- Lavochkin Aircraft 200 with Toriy radar

General information
- Type: All-weather interceptor; Night fighter;
- National origin: Soviet Union
- Manufacturer: Lavochkin
- Designer: Semyon Lavochkin
- Number built: 1

History
- First flight: 9 September 1949

= Lavochkin La-200 =

Prototype Soviet all-weather interceptor

The Lavochkin La-200 (a.k.a. Aircraft 200) was a two-seater, swept winged, night/all-weather jet prototype designed as an interceptor and manufactured by the Soviet Union's Lavochkin Design Bureau from 1948.
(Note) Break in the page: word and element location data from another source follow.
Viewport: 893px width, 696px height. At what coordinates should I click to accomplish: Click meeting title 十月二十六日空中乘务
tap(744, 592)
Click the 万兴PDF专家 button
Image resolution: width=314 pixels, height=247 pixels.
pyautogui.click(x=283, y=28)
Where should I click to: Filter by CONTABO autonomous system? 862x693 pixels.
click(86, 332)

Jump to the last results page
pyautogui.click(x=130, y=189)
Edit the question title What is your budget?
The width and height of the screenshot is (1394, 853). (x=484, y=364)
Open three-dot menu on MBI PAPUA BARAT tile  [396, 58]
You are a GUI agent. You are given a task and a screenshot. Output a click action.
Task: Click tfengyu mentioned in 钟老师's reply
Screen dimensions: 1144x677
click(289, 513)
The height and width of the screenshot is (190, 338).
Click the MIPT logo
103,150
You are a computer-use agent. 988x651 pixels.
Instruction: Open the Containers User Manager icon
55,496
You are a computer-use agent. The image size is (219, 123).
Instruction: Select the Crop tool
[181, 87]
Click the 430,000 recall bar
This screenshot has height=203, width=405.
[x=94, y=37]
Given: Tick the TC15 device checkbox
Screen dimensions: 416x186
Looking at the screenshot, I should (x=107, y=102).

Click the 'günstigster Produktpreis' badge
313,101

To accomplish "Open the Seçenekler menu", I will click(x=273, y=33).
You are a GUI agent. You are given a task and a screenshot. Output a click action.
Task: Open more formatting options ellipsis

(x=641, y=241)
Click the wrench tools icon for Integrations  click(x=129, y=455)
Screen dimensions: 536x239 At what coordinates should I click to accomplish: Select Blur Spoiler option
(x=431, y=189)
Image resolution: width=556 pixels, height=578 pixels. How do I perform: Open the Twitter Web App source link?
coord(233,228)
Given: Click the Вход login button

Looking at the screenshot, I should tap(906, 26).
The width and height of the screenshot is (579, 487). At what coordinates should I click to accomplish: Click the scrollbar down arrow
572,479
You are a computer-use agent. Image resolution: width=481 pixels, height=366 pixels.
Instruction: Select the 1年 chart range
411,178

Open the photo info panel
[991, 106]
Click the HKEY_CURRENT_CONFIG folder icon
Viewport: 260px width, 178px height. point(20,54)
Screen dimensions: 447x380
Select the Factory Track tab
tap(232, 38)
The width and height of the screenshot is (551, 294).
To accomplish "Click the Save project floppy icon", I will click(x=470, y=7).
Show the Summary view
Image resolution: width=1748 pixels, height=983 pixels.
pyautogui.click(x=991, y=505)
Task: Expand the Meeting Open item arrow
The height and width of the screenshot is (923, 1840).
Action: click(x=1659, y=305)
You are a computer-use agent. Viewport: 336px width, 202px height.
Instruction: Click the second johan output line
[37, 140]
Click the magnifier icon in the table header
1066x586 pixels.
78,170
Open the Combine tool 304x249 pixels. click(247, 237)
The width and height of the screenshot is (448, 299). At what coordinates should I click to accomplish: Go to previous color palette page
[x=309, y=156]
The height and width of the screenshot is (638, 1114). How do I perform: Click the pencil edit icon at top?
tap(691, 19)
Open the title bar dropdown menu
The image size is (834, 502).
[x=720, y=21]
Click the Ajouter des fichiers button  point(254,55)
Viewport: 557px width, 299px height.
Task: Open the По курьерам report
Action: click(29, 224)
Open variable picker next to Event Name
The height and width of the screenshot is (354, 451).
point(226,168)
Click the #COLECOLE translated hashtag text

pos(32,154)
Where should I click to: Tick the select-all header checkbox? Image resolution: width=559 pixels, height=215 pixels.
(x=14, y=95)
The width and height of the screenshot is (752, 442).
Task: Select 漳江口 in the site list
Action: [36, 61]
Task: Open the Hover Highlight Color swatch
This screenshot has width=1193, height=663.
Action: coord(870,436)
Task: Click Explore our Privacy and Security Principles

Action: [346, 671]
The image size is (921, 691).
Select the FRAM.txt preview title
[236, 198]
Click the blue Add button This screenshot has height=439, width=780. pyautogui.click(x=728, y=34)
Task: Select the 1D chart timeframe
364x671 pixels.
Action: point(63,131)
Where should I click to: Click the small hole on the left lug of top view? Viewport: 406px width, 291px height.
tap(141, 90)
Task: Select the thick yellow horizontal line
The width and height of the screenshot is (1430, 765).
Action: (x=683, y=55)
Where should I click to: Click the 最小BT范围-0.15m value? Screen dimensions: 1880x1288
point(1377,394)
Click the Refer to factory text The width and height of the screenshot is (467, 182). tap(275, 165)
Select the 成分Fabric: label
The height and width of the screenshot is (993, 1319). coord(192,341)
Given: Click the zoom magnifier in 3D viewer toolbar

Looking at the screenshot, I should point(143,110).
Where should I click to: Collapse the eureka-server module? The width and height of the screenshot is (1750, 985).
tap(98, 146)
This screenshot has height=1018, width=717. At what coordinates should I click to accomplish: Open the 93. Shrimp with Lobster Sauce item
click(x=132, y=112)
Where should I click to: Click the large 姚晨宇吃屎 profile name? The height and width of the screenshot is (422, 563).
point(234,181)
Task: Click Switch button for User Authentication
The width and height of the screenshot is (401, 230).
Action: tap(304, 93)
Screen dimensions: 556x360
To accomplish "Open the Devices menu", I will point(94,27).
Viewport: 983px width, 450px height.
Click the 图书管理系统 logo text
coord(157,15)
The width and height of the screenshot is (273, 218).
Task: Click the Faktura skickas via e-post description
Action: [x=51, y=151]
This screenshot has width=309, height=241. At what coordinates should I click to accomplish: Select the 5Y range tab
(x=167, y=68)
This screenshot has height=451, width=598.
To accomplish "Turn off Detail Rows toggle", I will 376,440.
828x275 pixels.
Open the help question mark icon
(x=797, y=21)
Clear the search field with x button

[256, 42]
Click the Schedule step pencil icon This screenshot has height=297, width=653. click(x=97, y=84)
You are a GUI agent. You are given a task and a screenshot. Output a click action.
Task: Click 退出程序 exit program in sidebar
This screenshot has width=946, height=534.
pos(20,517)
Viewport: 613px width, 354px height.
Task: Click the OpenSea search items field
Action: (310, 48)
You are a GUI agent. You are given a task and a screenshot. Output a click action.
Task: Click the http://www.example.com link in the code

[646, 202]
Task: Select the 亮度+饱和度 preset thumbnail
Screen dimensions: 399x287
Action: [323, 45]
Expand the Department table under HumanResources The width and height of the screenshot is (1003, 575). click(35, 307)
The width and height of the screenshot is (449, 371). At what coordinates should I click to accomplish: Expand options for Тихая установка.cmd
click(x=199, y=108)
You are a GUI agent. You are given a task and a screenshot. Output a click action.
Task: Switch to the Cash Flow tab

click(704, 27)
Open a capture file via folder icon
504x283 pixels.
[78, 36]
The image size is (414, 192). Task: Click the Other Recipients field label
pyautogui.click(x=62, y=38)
==Design and development==
In response to a requirement for a high performance night and all-weather interceptor, Lavochkin (OKB-310), Sukhoi (OKB-134) and Mikoyan-Gurevich (OKB-155) design bureau developed the La-200, Su-15, and I-320 (where the I stands for Istrebitel, or "Fighter") respectively. A key component of the three competing aircraft, was the "Toriy" ("Thorium") centimetre waveband NII-17 radar at Tikhomirnov NIIP - (NIIP for Nauchno-Issledovatel'skiy Institut Priborostroyeniya, or "Research Institute of Instrument Engineering"), which was capable of detecting a Boeing B-29 Superfortress bomber at a range of 20 km.

The La-200 was an all-metal, two seater, twin-engined jet aircraft, with a tricycle undercarriage and mid set wings with 40° sweep at 1/4 chord. The two Klimov RD-45F centrifugal flow turbojet engines were to be fitted in tandem inside the front and rear fuselage with the air intake at the extreme nose. The forward engine exhausted under the centre fuselage and the rear engine exhausted at the end of the rear fuselage. Access to the engines for maintenance and removal was gained by removing the forward fuselage forward of the nose undercarriage and the rear fuselage forward of the fin.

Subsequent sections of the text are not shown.